Mon mariage grec

Hé, attendez, j'ai jamais dit que j'étais allé en Grèce dans le but de me marier!
Je suis parti pour le boulot! Mais bon, un voyage d'affaires peut se révéler extrêmement dangereux, et les risques sont multiples. Je trouve d'ailleurs qu'ils devraient me payer des primes de risque.

Bon, il faut savoir qu'à Athènes, le risque le plus sérieux n'est pas la Moussaka, mais le Taxi.
Pour rentrer à mon hôtel après une épuisante journée de réunions, j'ai sauté dans la première voiture jaune venue.

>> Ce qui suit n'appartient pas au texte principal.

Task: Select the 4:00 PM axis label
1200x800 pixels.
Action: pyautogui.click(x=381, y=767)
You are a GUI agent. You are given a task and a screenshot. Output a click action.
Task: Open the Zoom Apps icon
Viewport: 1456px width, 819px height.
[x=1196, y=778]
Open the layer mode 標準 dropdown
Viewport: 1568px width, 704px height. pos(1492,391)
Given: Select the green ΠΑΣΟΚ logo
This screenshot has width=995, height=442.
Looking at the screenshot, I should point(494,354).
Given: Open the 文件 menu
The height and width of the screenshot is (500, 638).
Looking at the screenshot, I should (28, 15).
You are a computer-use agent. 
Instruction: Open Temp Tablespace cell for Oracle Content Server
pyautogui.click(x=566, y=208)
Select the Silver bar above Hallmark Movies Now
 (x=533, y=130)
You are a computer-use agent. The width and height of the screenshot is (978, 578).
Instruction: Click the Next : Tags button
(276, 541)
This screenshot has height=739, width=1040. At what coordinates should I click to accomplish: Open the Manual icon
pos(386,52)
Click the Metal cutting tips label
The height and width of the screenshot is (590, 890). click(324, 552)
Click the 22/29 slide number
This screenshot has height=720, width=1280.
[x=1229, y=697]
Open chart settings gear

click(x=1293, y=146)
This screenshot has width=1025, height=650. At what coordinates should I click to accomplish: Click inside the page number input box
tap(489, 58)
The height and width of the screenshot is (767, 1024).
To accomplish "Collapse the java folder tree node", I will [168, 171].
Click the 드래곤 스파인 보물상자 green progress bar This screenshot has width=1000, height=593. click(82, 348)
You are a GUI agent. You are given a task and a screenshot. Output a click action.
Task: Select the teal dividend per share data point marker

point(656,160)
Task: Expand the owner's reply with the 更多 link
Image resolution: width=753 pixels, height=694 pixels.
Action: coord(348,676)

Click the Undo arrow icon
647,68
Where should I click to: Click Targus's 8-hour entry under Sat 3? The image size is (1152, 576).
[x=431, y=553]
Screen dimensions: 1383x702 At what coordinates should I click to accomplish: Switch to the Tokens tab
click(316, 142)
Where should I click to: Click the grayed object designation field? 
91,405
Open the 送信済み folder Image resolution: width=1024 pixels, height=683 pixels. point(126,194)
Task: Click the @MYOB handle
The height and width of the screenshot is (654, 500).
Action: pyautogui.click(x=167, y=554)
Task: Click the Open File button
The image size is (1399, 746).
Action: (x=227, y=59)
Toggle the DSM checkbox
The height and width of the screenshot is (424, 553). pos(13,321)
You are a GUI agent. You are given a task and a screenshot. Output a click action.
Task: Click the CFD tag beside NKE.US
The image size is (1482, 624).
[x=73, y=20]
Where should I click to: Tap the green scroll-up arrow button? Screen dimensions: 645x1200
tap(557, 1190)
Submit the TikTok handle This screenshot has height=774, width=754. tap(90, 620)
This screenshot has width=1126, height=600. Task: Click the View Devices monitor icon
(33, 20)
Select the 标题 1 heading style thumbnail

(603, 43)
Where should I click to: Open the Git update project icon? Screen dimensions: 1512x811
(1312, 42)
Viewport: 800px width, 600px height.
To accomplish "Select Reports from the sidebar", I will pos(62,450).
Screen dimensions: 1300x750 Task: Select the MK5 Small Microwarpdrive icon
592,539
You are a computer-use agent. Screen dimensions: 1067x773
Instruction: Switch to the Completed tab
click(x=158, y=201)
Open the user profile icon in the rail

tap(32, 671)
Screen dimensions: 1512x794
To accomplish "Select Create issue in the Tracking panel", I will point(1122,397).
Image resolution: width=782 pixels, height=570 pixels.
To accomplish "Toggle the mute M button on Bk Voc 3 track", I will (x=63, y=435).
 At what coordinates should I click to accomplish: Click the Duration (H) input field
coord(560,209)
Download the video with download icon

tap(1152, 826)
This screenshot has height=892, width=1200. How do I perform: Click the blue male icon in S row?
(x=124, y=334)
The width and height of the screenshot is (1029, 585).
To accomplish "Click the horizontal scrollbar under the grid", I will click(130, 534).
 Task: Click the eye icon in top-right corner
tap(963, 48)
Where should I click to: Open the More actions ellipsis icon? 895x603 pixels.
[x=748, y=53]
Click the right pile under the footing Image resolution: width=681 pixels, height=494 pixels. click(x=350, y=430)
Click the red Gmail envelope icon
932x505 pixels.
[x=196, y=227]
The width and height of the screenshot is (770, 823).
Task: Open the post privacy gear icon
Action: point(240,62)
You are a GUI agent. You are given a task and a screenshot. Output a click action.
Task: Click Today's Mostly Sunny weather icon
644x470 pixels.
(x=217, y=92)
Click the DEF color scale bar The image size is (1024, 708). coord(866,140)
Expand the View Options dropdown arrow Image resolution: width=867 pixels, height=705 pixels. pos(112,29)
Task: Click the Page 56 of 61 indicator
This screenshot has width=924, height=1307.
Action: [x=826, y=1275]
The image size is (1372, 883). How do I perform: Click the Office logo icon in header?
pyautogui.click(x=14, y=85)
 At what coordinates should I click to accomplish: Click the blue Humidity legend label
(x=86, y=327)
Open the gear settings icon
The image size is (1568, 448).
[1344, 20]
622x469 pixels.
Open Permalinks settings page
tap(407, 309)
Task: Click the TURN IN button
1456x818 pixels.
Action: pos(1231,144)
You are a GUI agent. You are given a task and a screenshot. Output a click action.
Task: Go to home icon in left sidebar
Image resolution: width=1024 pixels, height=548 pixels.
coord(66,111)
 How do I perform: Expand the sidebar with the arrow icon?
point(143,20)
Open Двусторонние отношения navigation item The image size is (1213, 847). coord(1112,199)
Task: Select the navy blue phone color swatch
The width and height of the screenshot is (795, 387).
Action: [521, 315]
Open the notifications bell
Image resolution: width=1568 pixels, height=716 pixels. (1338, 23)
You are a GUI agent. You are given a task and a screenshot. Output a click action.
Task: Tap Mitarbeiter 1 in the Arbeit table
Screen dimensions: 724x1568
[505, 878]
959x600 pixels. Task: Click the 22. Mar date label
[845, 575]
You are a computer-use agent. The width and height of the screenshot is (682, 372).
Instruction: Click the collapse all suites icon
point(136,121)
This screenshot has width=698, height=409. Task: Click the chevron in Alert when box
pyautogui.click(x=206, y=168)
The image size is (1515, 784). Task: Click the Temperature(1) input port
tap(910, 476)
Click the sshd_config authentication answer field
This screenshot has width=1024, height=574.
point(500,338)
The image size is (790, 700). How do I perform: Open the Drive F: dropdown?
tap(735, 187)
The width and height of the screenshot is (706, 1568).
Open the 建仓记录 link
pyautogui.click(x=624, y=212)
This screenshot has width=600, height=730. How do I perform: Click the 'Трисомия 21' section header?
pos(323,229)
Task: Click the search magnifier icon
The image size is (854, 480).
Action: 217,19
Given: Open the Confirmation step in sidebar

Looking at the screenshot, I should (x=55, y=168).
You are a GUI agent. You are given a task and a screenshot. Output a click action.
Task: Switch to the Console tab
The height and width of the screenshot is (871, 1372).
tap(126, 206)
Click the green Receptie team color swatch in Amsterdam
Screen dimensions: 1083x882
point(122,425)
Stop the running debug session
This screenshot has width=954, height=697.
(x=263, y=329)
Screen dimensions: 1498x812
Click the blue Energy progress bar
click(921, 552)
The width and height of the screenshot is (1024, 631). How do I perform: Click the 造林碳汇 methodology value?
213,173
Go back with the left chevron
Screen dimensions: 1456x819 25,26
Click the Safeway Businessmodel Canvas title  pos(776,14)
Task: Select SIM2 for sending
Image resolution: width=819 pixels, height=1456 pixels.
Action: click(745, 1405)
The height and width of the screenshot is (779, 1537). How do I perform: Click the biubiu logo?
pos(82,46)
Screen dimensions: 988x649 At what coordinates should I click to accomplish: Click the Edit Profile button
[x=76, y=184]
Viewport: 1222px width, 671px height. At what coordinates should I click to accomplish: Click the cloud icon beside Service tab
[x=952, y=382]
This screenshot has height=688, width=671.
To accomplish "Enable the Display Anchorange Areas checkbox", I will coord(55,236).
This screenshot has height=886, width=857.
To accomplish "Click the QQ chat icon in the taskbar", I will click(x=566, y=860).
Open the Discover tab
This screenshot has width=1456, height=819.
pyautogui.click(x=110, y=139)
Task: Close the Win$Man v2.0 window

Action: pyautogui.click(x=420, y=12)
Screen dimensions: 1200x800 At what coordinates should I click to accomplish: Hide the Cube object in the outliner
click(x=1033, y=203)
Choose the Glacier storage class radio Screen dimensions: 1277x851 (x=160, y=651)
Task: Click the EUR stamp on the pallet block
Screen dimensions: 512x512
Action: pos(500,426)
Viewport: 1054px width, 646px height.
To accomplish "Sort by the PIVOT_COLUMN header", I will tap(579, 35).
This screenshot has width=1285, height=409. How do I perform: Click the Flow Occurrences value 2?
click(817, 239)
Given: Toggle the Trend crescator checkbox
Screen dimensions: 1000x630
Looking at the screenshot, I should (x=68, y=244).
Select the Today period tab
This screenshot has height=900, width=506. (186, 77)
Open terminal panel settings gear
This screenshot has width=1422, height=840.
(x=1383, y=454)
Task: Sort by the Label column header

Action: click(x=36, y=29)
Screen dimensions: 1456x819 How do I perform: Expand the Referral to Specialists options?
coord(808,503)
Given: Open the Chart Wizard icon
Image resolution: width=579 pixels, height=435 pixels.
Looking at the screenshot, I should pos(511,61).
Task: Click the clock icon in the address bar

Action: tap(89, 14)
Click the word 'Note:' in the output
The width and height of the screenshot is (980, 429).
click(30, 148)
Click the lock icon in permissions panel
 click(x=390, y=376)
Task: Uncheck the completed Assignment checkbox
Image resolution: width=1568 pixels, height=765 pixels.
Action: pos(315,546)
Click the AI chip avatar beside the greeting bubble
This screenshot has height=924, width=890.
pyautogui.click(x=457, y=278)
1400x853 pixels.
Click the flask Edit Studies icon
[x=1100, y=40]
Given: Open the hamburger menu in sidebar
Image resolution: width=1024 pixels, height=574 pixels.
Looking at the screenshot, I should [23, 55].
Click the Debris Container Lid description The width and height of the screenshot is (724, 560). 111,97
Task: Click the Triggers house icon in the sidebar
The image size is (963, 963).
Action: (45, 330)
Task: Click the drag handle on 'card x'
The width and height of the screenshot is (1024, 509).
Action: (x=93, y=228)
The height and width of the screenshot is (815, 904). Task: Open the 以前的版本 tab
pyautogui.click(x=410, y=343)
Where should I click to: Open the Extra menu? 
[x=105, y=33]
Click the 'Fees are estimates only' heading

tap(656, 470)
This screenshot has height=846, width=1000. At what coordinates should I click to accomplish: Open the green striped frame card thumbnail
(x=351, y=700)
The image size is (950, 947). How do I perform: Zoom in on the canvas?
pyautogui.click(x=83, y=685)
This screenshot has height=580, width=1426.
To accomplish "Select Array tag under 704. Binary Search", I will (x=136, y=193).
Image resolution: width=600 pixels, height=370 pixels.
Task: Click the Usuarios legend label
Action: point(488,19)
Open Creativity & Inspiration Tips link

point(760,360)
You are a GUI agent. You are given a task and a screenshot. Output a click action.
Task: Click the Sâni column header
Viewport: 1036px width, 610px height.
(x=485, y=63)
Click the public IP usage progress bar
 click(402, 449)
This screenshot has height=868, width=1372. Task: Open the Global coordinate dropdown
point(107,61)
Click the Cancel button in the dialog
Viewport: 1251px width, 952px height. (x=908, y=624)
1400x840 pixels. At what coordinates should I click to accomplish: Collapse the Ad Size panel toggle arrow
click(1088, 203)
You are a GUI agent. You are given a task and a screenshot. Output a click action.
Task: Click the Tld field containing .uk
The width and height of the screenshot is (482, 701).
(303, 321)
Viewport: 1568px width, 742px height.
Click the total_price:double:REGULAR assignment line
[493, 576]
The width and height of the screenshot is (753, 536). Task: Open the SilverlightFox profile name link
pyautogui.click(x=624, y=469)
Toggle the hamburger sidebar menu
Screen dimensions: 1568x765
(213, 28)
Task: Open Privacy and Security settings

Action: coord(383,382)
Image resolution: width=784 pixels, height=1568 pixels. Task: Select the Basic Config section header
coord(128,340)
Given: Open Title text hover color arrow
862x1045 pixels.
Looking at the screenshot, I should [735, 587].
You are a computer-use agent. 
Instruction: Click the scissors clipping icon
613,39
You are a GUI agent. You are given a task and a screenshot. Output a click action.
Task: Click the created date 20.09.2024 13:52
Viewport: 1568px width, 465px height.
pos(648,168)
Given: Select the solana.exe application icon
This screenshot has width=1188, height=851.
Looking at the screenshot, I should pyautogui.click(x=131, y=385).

Le chauffeur était extrêmement sympathique. C'est à dire beaucoup trop sympathique. Comme le sont tous les fanatiques de football qui ne peuvent même pas imaginer que la terre entière, à commencer par moi, ne partage peut-être pas leur passion, et qui croient vous impressionner en vous parlant des résultats du club de votre ville natale.

Tiens, ça me rappelle ce serveur enturbanné d'un restaurant indien de Londres, lui aussi très sympathique, qui sortait des cuisines toutes les dix minutes pour venir m'annoncer le score de je ne sais quel match de cricket. A moi! Entre tous les clients du restaurant!
Non, mais franchement, est-ce que j'ai une tête d'amateur de sport, ou quoi? Et de cricket encore bien!
J'ai fini par lui avouer que je venais du "continent", et que le cricket, je n'y connaissais absolument rien. Ses yeux se sont voilés d'un regard triste l'espace d'un instant, mais il s'est immédiatement ressaisi et à entrepris de m'expliquer les règles de ce noble sport dans les détails. Tout ce que j'en ai retenu, c'est que les règles du cricket sont très complexes, et nécessitent des explications très longues.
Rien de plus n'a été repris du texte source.